• Task to complete: Carry over every entry exactly as it appears in the records.

• Input:
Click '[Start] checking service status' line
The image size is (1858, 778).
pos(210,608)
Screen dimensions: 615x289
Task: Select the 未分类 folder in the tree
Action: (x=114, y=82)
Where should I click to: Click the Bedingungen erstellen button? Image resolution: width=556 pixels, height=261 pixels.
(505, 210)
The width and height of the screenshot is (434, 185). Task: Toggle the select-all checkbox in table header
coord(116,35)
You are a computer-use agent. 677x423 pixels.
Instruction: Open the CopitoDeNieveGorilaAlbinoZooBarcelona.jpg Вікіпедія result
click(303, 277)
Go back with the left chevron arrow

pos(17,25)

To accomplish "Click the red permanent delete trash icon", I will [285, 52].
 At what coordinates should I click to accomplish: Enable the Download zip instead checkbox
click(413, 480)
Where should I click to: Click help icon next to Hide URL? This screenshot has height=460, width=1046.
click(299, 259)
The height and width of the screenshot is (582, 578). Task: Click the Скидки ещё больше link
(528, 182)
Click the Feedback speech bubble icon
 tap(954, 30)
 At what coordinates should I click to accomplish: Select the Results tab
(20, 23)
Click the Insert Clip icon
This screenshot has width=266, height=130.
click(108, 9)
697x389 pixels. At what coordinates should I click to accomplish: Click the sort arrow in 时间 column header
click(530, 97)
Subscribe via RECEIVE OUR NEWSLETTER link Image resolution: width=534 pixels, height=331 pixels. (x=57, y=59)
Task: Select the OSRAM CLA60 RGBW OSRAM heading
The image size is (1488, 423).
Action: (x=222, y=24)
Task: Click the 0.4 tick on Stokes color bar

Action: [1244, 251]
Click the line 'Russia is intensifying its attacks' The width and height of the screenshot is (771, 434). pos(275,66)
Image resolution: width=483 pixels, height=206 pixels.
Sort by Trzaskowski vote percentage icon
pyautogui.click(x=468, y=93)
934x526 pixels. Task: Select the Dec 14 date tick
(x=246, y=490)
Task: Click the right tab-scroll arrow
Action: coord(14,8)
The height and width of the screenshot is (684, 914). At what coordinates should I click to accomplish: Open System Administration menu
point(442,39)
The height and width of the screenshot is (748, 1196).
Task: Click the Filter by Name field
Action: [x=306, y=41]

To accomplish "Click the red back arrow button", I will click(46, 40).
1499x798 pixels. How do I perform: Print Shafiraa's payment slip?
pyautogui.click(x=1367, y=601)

• Solution to this problem:
Click '[Start] checking service status' line
The image size is (1858, 778).
pos(210,608)
Screen dimensions: 615x289
Task: Select the 未分类 folder in the tree
Action: (x=114, y=82)
Where should I click to: Click the Bedingungen erstellen button? Image resolution: width=556 pixels, height=261 pixels.
(505, 210)
The width and height of the screenshot is (434, 185). Task: Toggle the select-all checkbox in table header
coord(116,35)
You are a computer-use agent. 677x423 pixels.
Instruction: Open the CopitoDeNieveGorilaAlbinoZooBarcelona.jpg Вікіпедія result
click(303, 277)
Go back with the left chevron arrow

pos(17,25)

To accomplish "Click the red permanent delete trash icon", I will [285, 52].
 At what coordinates should I click to accomplish: Enable the Download zip instead checkbox
click(413, 480)
Where should I click to: Click help icon next to Hide URL? This screenshot has height=460, width=1046.
click(299, 259)
The height and width of the screenshot is (582, 578). Task: Click the Скидки ещё больше link
(528, 182)
Click the Feedback speech bubble icon
 tap(954, 30)
 At what coordinates should I click to accomplish: Select the Results tab
(20, 23)
Click the Insert Clip icon
This screenshot has width=266, height=130.
click(108, 9)
697x389 pixels. At what coordinates should I click to accomplish: Click the sort arrow in 时间 column header
click(530, 97)
Subscribe via RECEIVE OUR NEWSLETTER link Image resolution: width=534 pixels, height=331 pixels. (x=57, y=59)
Task: Select the OSRAM CLA60 RGBW OSRAM heading
The image size is (1488, 423).
Action: (x=222, y=24)
Task: Click the 0.4 tick on Stokes color bar

Action: [1244, 251]
Click the line 'Russia is intensifying its attacks' The width and height of the screenshot is (771, 434). pos(275,66)
Image resolution: width=483 pixels, height=206 pixels.
Sort by Trzaskowski vote percentage icon
pyautogui.click(x=468, y=93)
934x526 pixels. Task: Select the Dec 14 date tick
(x=246, y=490)
Task: Click the right tab-scroll arrow
Action: coord(14,8)
The height and width of the screenshot is (684, 914). At what coordinates should I click to accomplish: Open System Administration menu
point(442,39)
The height and width of the screenshot is (748, 1196).
Task: Click the Filter by Name field
Action: [x=306, y=41]

To accomplish "Click the red back arrow button", I will click(46, 40).
1499x798 pixels. How do I perform: Print Shafiraa's payment slip?
pyautogui.click(x=1367, y=601)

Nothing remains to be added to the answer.